→ **WHAT YOU SHOULD DO**
Copy every line of the listing that holds the string "dropdown".

→ **ENTRIES PROVIDED**
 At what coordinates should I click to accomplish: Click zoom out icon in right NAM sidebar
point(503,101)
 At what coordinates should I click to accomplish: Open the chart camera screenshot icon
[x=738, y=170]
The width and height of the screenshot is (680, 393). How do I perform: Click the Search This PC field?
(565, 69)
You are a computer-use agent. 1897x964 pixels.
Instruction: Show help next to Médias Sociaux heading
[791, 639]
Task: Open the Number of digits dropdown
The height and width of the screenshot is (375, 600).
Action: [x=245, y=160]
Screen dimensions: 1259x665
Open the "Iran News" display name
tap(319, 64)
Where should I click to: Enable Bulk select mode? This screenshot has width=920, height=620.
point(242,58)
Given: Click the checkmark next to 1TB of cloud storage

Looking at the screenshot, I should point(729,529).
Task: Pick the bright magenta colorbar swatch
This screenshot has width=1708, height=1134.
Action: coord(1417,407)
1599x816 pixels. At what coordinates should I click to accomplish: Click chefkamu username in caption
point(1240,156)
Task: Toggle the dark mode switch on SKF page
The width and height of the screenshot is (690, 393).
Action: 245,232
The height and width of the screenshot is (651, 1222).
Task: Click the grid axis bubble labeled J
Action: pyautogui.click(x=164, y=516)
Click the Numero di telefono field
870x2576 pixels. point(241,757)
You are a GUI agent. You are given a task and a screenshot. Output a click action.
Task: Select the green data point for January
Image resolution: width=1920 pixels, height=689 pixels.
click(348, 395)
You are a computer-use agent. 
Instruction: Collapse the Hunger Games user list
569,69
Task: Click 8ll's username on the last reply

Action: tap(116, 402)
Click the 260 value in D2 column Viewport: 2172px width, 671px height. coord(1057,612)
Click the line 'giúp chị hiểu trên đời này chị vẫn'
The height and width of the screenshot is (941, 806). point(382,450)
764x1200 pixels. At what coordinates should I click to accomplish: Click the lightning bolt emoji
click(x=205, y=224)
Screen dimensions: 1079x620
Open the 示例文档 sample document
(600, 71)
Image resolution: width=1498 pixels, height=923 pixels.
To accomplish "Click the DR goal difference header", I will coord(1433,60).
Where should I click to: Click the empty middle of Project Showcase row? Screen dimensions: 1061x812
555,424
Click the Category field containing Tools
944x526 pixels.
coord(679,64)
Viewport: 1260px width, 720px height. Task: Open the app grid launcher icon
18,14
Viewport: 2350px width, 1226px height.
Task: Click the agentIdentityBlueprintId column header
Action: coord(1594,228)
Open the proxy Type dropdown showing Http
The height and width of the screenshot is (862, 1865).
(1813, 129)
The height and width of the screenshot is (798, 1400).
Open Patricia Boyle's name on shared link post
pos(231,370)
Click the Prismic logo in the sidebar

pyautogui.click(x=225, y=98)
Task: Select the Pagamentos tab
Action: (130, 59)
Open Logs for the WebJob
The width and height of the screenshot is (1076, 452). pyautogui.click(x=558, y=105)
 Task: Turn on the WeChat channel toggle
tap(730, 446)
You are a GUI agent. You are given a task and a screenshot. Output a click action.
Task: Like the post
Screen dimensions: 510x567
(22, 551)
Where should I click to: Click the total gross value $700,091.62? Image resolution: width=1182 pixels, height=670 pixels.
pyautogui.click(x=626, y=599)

→ **ANSWER BELOW**
Task: Open the Number of digits dropdown
Open the proxy Type dropdown showing Http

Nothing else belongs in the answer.